Les stigmates de la malédiction des matières premières : inflation, dette, déficit…
Pour comprendre le phénomène de malédiction des matières premières, il faut envisager les effets d’éviction engendrés par toute sorte de rentes. Ainsi, dans La malédiction des ressources naturelles et ses antidotes, Gilles Carbonnier indique que paradoxalement, les pays producteurs de matières premières font souvent face à une dette extérieure, ainsi qu’à un déficit budgétaire important. Concrètement, les revenus générés par la production d’hydrocarbures freinent le développement de l’économie locale, avec notamment de l’inflation importée.
Russie : une industrie pétro-gazière encore prédominante ?
Qu’en est-il de l’exemple russe ? Aujourd’hui, le pays de Vladimir Poutine dispose des 7èmes plus grandes réserves d’or noir de la planète. Or, dans une étude publiée le 17 décembre 2019 par Chatham House, on apprend que les efforts du Kremlin pour stabiliser la situation macroéconomique ont permis de juguler l’inflation.
Toutefois, dans l’étude réalisée par l’Institut français de relations internationales sur la politique énergétique russe, on constate que les revenus de l’industrie pétro-gazière représentent toujours une part très importante du budget de l’Etat. En effet, malgré quelques succès industriels – comme par exemple celui de la Lada Niva – la rente pétro-gazière reste la première contributrice au budget du gouvernement. D’après les chiffres du ministère des Finances russe, et cités par Tatiana Mitrova et Vitaly Yermakov, les revenus du pétrole et du gaz représentaient près de 50% des recettes fiscales de l’Etat en 2018.
La Bolivie et le Chili, victimes de leurs réserves en lithium ?
Selon le Bureau de recherches géologiques et minières (BRGM), l’Amérique du sud dispose d’importantes réserves de lithium. Pourtant, des troubles sociaux ont récemment entraîné la chute du pouvoir bolivien, ainsi que l’annulation de la COP25 au Chili. Serait-ce l’effet de cette malédiction des matières premières ?
Interviewé par Thinkerview, l’auteur de La guerre des métaux rares, Guillaume Pitron, rappelle qu’avec la transition énergétique, nous sommes en train de passer d’un âge thermo-industriel à un monde vert. Tout comme nous avons assisté à un basculement avec la substitution du charbon par le pétrole, les nouvelles technologies vertes imposent un recours intensif aux métaux. En prenant l’exemple du Chili, il souligne cependant les limites de cette approche. En effet, le pays continue de recourir au charbon pour développer l’industrie extractive. De plus, ces nouvelles technologies seraient selon lui à l’origine « d’un nouvel ordre énergétique »…

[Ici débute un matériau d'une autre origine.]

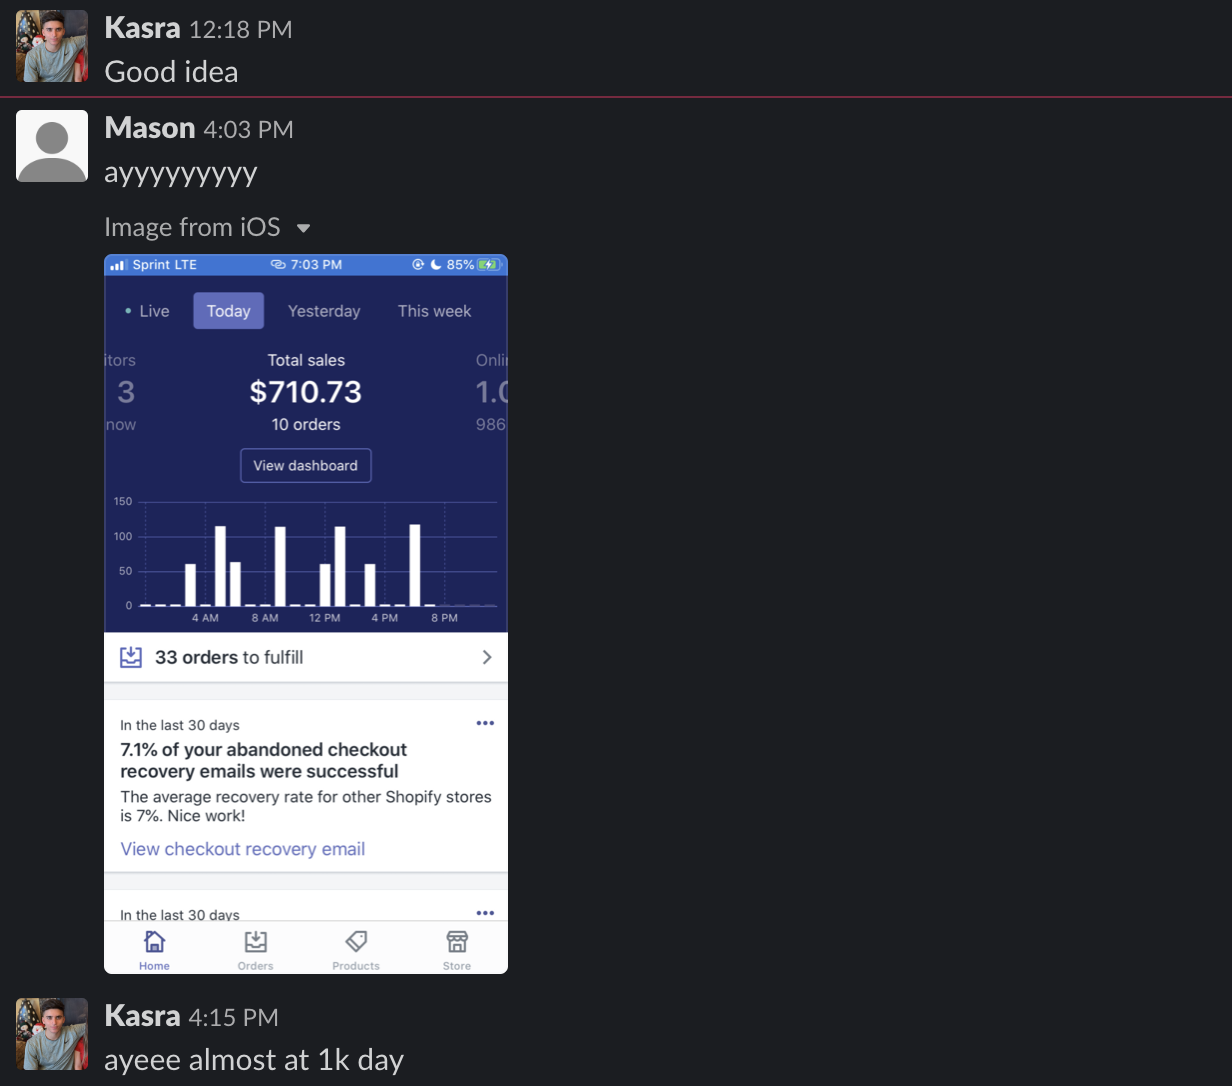Screen dimensions: 1232x1086
Task: Click Mason's default avatar icon
Action: point(52,146)
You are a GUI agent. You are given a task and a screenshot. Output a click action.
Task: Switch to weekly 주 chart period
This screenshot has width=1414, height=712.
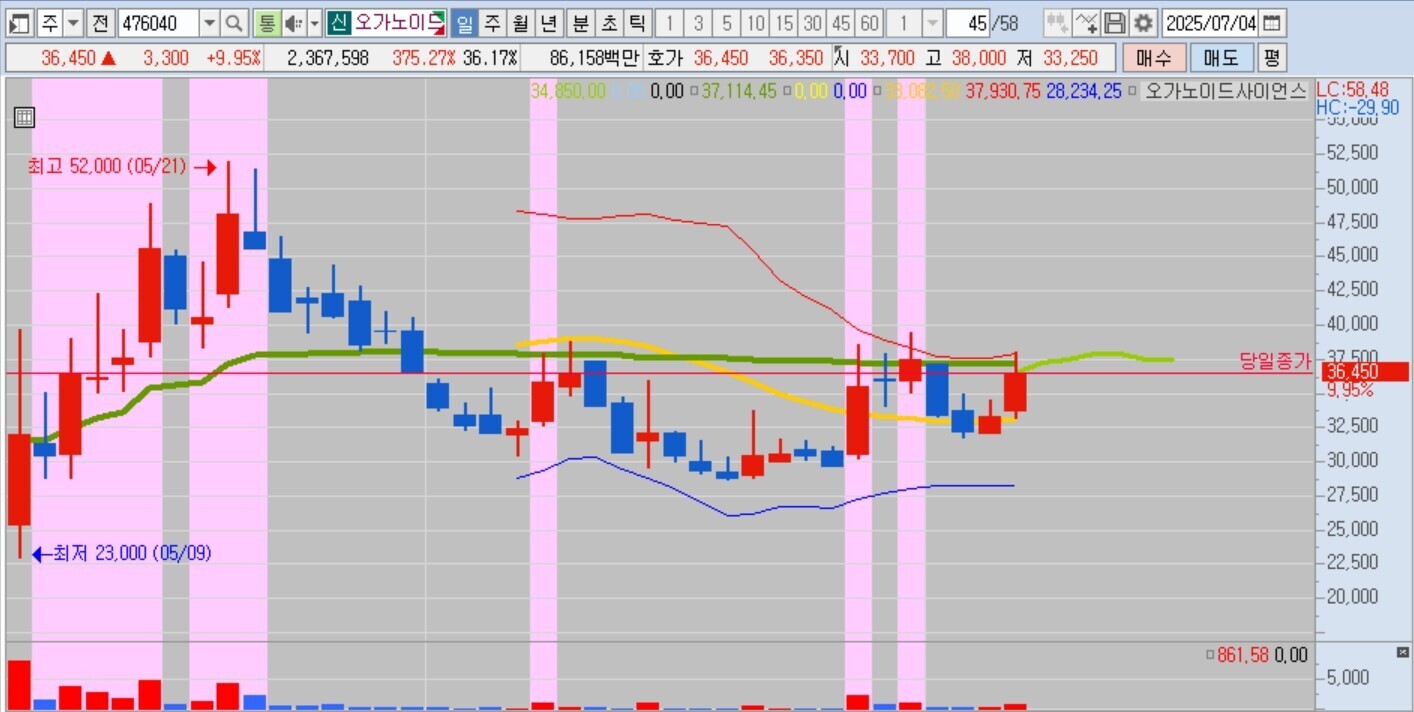(x=492, y=23)
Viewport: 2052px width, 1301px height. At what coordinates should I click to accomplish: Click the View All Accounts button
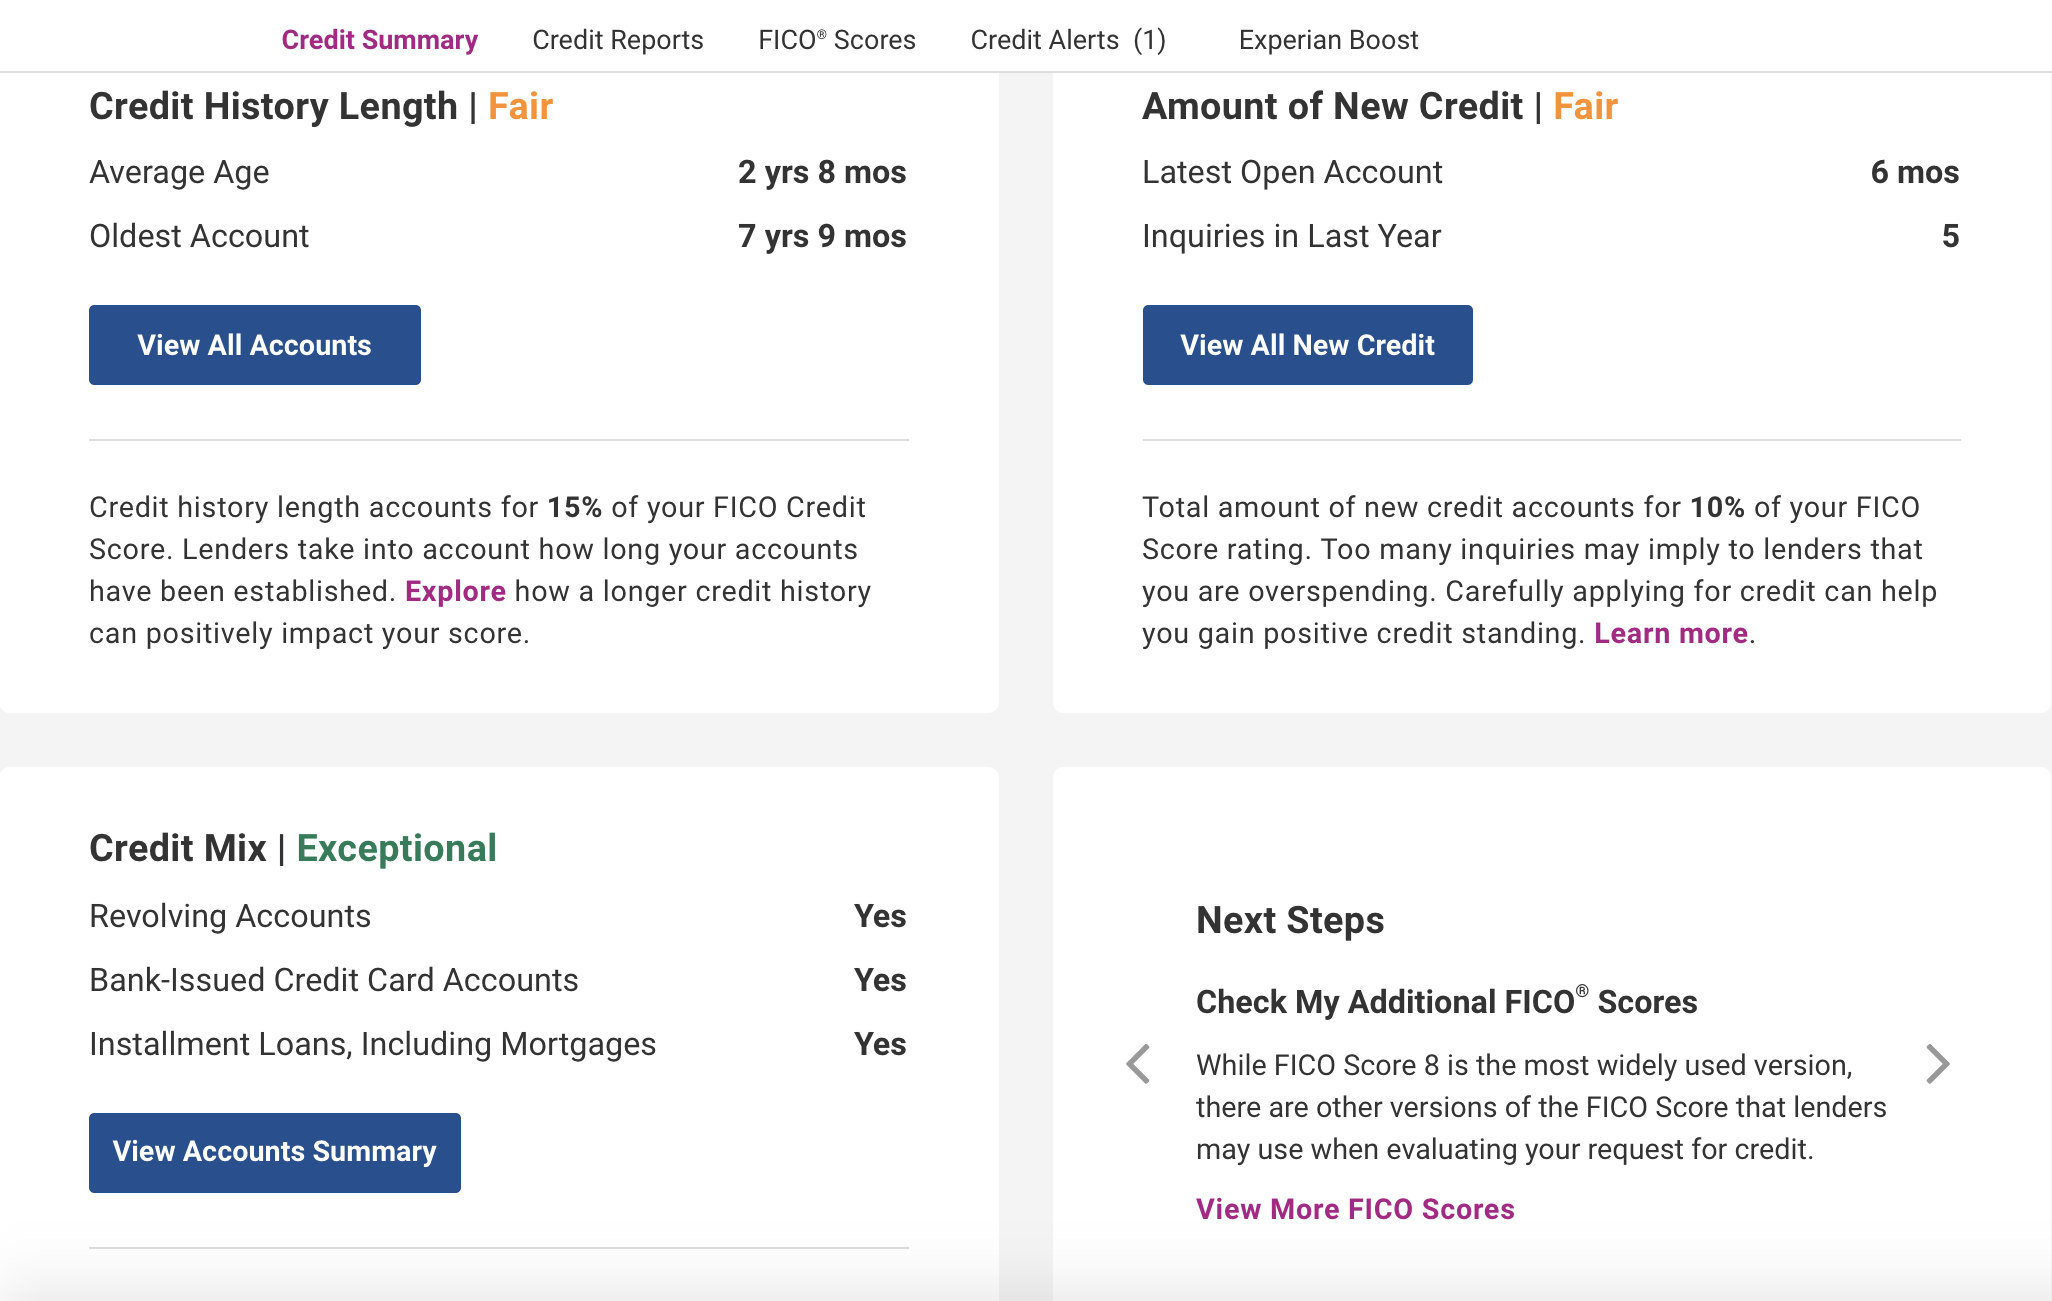[254, 344]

Tandis que le charbon a largement profité au Royaume-Uni, l’utilisation du pétrole a coïncidé avec l’émergence des États-Unis. Désormais, c’est au tour de la Chine de revenir au premier plan. En effet, elle dispose d’une longueur d’avance pour son approvisionnement, notamment en Bolivie, où Evo Morales vient justement d’être chassé du pouvoir. Et à en croire le site d’information Bella ciao, cette révolte politique serait effectivement liée aux matières premières. Avant la chute d’Evo Morales, et notamment grâce à un accord passé avec la Chine, la Bolivie était « un pays latino-américain [qui] contrôlait ses ressources naturelles et les exploitait selon ses besoins ». Désormais, rien n’assure que le pays continuera à produire des batteries pour des voitures électriques, mais ne se contentera pas d’exporter le minerai à bas prix, pour le plus grand profit de l’entreprise étasunienne Tesla.